Supplied records:
....
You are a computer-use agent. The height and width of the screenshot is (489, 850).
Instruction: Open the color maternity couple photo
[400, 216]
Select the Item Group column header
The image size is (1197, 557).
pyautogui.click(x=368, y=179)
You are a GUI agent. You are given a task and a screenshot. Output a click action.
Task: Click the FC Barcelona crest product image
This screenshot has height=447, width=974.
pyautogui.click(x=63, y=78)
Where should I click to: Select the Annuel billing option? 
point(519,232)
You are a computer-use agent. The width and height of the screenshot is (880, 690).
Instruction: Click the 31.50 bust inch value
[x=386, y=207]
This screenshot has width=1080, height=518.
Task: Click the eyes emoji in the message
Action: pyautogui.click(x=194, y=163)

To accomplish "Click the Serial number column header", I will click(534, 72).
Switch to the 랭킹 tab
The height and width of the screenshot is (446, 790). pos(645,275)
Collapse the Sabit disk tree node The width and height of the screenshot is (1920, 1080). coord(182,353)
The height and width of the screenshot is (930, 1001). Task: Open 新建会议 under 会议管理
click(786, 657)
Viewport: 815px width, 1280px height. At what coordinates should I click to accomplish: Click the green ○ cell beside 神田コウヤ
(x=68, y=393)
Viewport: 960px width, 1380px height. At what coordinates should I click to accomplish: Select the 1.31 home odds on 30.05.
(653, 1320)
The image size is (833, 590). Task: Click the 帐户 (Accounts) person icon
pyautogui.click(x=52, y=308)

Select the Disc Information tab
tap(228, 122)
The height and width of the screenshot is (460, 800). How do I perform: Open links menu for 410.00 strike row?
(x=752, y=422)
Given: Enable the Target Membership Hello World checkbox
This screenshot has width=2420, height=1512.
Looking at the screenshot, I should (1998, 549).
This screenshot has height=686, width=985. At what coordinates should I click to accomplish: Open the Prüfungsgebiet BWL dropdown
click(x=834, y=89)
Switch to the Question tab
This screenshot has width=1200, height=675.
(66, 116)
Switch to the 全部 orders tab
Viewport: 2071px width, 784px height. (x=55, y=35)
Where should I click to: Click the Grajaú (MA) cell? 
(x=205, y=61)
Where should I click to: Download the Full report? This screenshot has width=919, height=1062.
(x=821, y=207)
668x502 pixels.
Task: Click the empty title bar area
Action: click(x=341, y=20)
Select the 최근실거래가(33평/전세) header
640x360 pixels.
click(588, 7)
....
Directions:
Report in full every line above that contains the word "Instruction".

The output:
Instruction: Open the color maternity couple photo
Instruction: Click the 31.50 bust inch value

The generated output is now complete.